Moments is a research project in development by the MIT-IBM Watson AI Lab. The project is dedicated to building a very large-scale dataset to help AI systems recognize and understand actions and events in videos.
Today, the dataset includes a collection of one million labeled 3 second videos, involving people, animals, objects or natural phenomena, that capture the gist of a dynamic scene.
Three seconds events capture an ecosystem of changes in the world: 3 seconds convey meaningful information to understand how agents (human, animal, artificial or natural) transform from one state to another.
Designed to have large inter-class and intra-class variation that represent dynamical events at different levels of abstraction (i.e. "opening" doors, drawers, curtains, presents, eyes, mouths, and even flower petals).
A large-scale, human-annotated video dataset capturing visual and/or audible actions, produced by humans, animals, objects or nature that together allow for the creation of compound activities occurring at longer time scales.
Supervised tasks on a large coverage of the visual and auditory ecosystem help construct powerful but flexible feature detectors, allowing models to quickly transfer learned representations to novel domains.
Can we understand what models attend to during a prediction?
Here, we show the areas of the video frames that our neural network is focusing on in order to recognize the event in the video. These methods show the networks ability to locate the most important areas to focus on for each video clip so that it can identify each moment.
We will host Moments in Time Recognition challenge at CVPR'18, jointly held with the ActivityNet Challenge 2018. The goal of this challenge is to identify the event labels depicted in a 3 second video. The video data comes from the Moments in Time dataset. The challenge has two tracks:
The Full track is to benchmark classification algorithms on the entire Moments in Time dataset:
The commonly used Top-5 Accuracy on the test set will be used to measure the performance of different algorithms.
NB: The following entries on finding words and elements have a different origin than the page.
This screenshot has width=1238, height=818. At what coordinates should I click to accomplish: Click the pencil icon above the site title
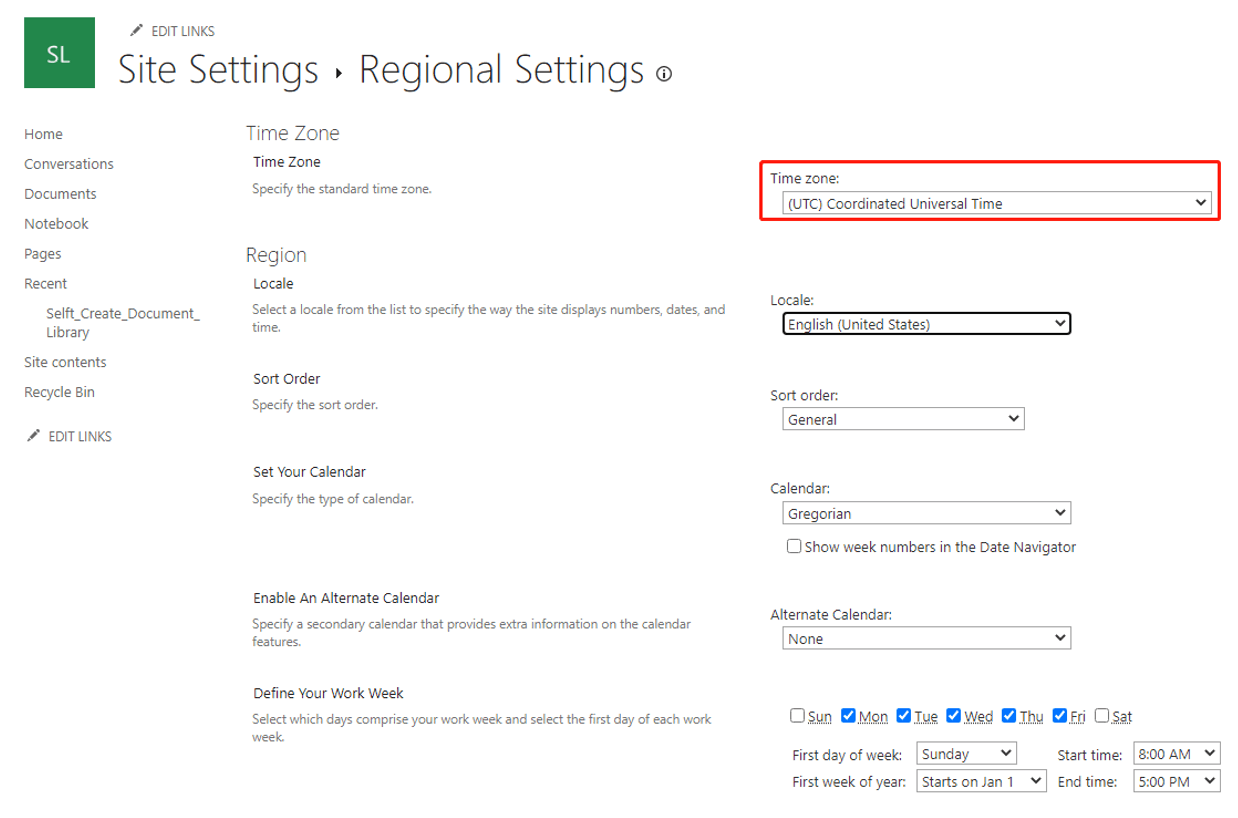point(136,31)
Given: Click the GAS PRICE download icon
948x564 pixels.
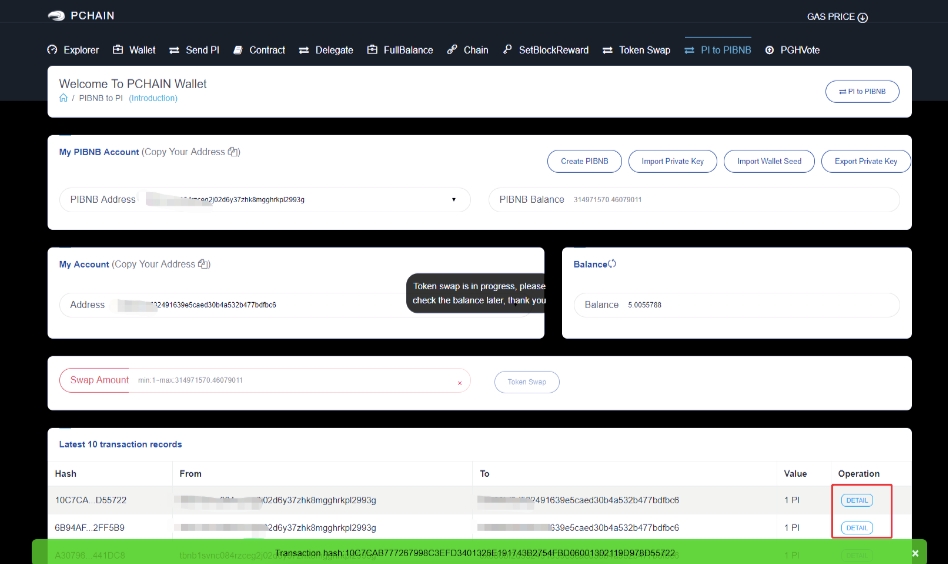Looking at the screenshot, I should [x=863, y=17].
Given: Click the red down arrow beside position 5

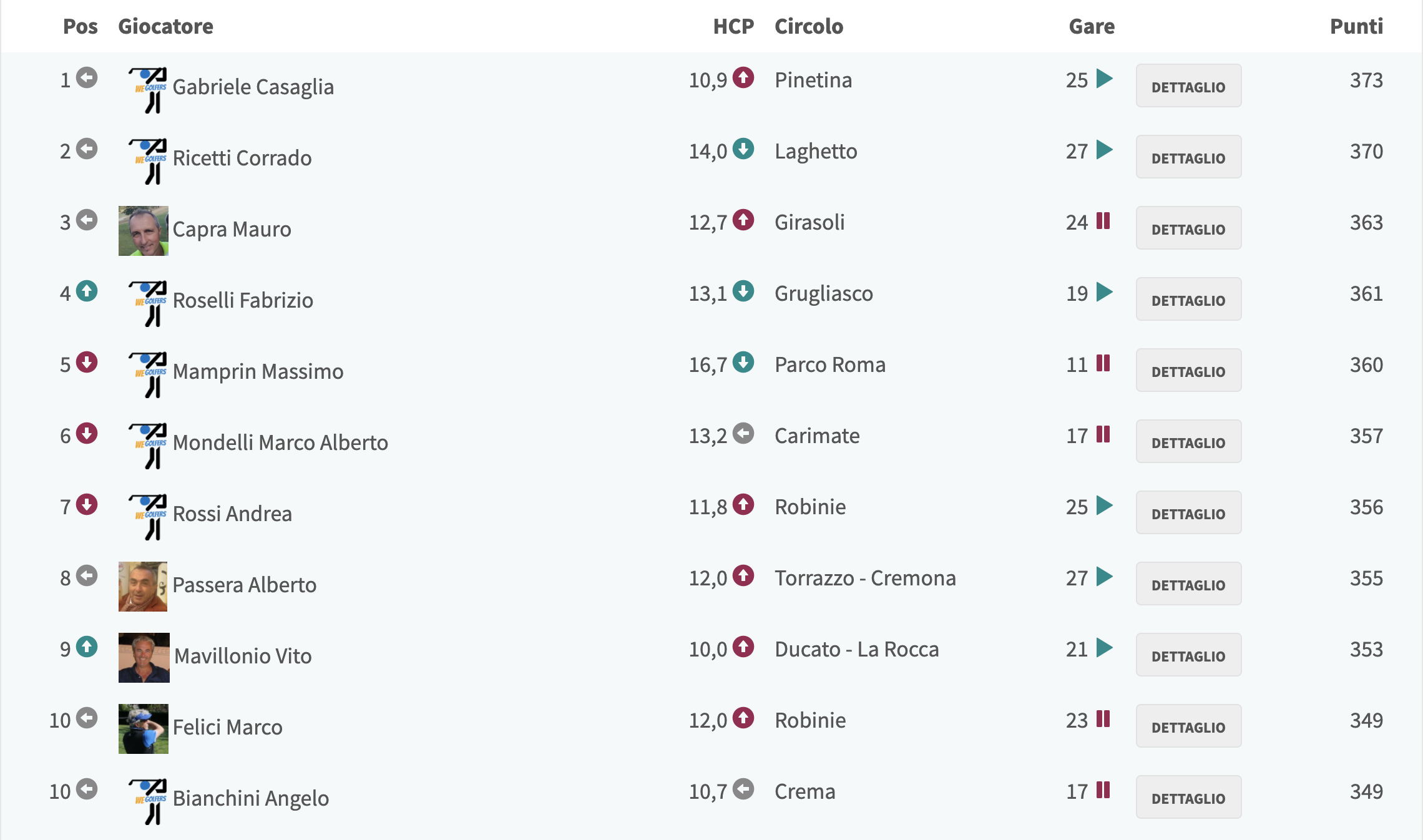Looking at the screenshot, I should [x=87, y=362].
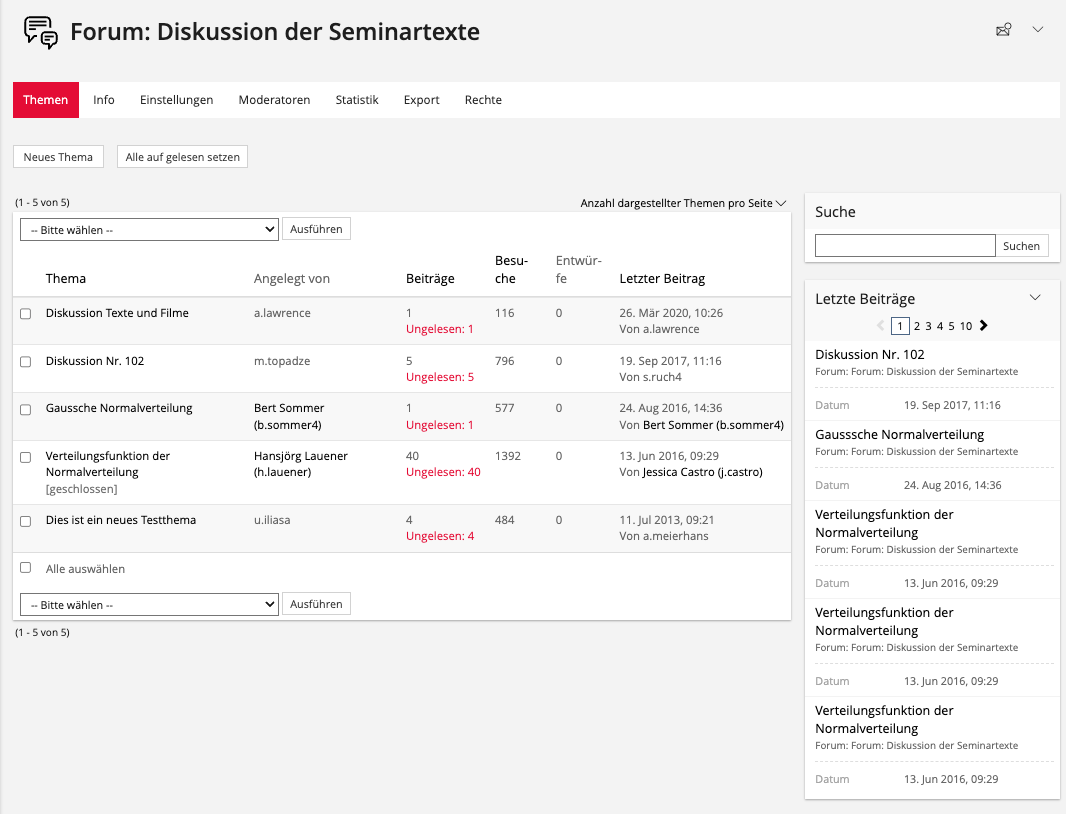Click the notification envelope icon in header
Image resolution: width=1066 pixels, height=814 pixels.
click(x=1003, y=30)
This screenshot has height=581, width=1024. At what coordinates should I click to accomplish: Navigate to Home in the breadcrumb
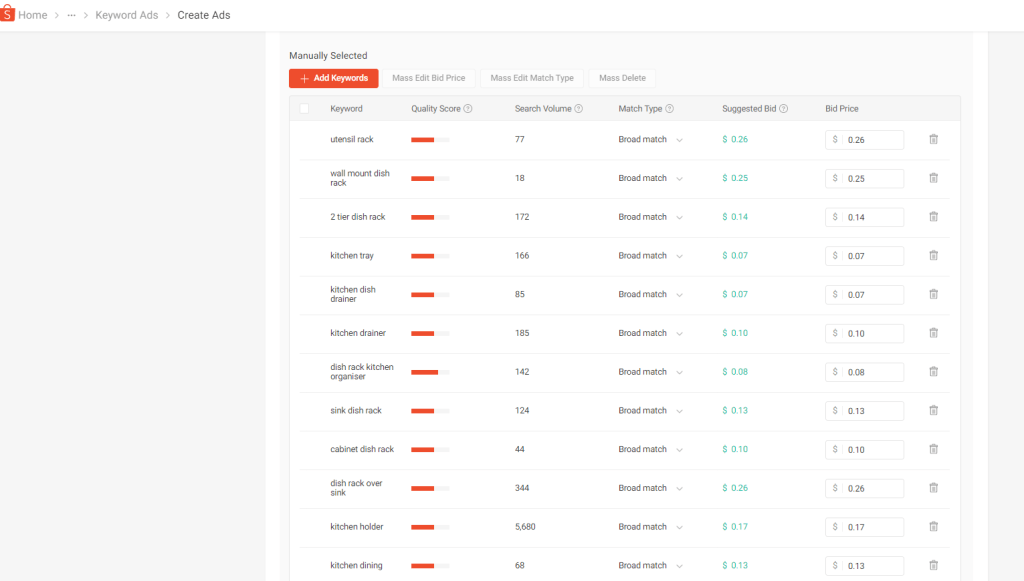tap(33, 15)
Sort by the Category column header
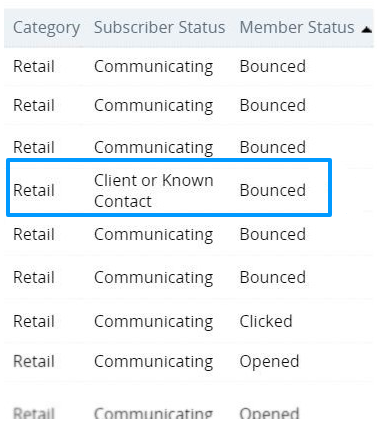 [46, 28]
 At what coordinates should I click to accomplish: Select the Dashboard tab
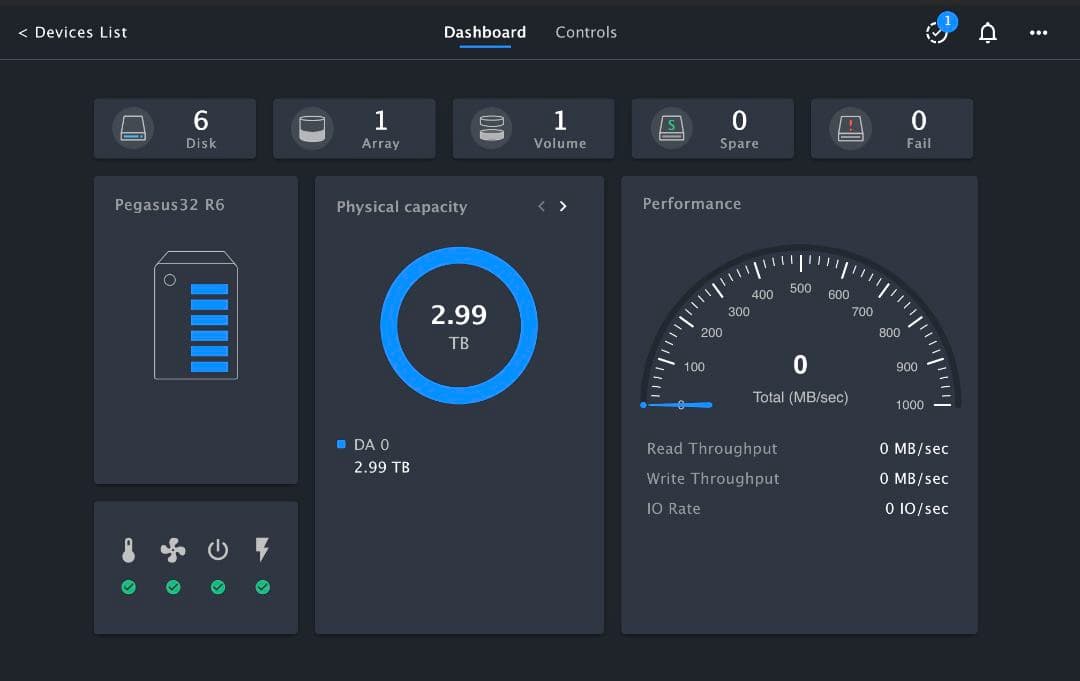point(485,32)
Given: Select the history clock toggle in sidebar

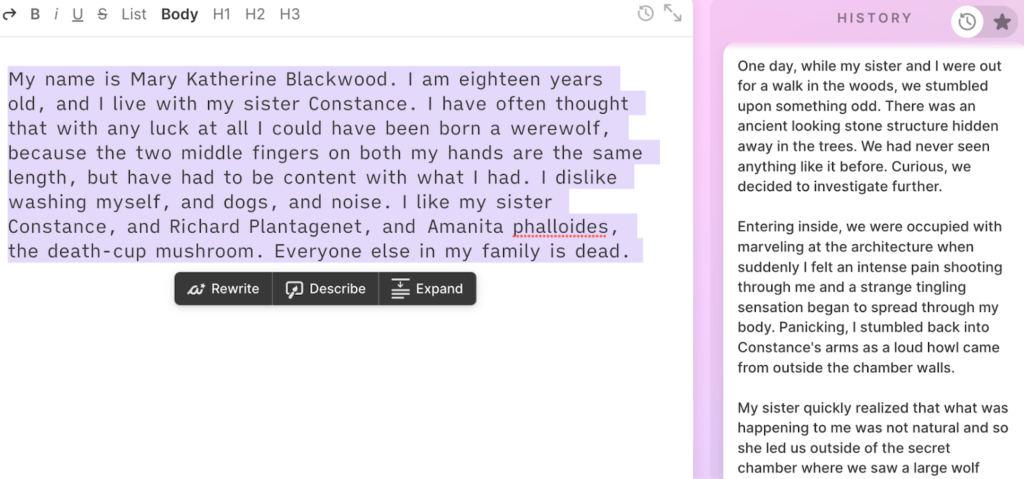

The Full track is open to all the public.
The Mini track is to benchmark classification algorithms on a subset of Moments in Time dataset:
Top-5 Accuracy on the validation set will be used to measure the performance. The Mini track is open only to students (all the team members should be registered students, the team advisor/coach could be faculty members associated with a university/college). Data for baselines for the Mini track will be made available soon.